Moins d’un an après la condamnation d’un marchand par la cour d’appel de Paris à propos d’une œuvre en bois contrefaisante d’Ossip Zadkine, trois autres personnes viennent d’être lourdement condamnées par le tribunal correctionnel de Paris, le 27 mai 2016, pour un faux bronze de l’artiste représentant Le retour du fils prodigue et numéroté 6/6. L’affaire débute fin juin 2004, lorsque Hubert Lacroix, dirigeant de la fonderie Susse, est sollicité pour expertiser le bronze à la demande de son nouveau propriétaire. Mais le cachet apposé sur l’œuvre contrefait visiblement la marque « Susse Fondeur » et le numéro de tirage s’avère fantaisiste, l’œuvre ayant été limitée à cinq exemplaires par l’artiste et la fonderie – seule qualifiée – n’en avait jamais réalisé plus de quatre selon ses archives. Une plainte était déposée à laquelle s’est associée ensuite la Ville de Paris, légataire universel de l’artiste.
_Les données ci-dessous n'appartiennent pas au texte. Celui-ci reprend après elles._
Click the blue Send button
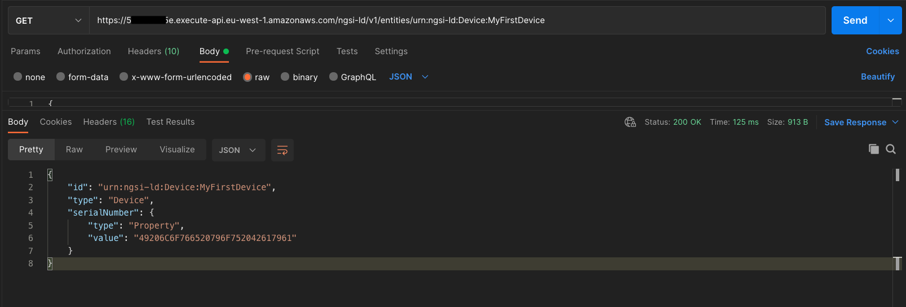This screenshot has width=906, height=307. [855, 20]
L’intrigue devient plus délicate, lorsque la justice tente de retracer l’origine de l’œuvre et les modalités de sa vente. Le dernier propriétaire du bronze indique avoir vu passer en vente un exemplaire numéroté 5/5 à deux reprises chez le commissaire-priseur Marc-Arthur Kohn en 2001 et 2002, puis l’avoir vu dans les locaux fin 2002 et en 2004, avant qu’un courtier en lien avec le commissaire-priseur ne lui propose à l’achat pour plus de 137 000 euros. À partir de la même chronologie, le commissaire-priseur indique avoir reçu 48h avant la vente cataloguée de décembre 2001 un bronze 5/5 qu’il n’a eu le temps ni de photographier ni de reproduire dans le catalogue, mais seulement celui de vérifier la conformité de sa numérotation au sein du catalogue raisonné de l’artiste. L’œuvre trouve alors preneur en la personne de Raymond Woronko, qui la confie à nouveau au commissaire-priseur pour une vente en juin 2002 au motif que « sa femme n’aimait pas la sculpture », sans préciser que Sotheby’s France avait refusé d’accepter l’œuvre numérotée alors 6/6. La sculpture, présentée à nouveau au catalogue comme un 5/5, ne trouve pas preneur jusqu’en 2004, avant d’être saisie dans les locaux de la Fonderie Susse. L’acheteur trompé demande alors la restitution de son paiement, ce qui lui est accordé ; de même pour Raymond Woronko, qui obtient le remboursement du prix payé auprès du commissaire-priseur, ce dernier reconnaissant ne pas avoir vérifié le numéro d’exemplaire lors de son retour à son étude.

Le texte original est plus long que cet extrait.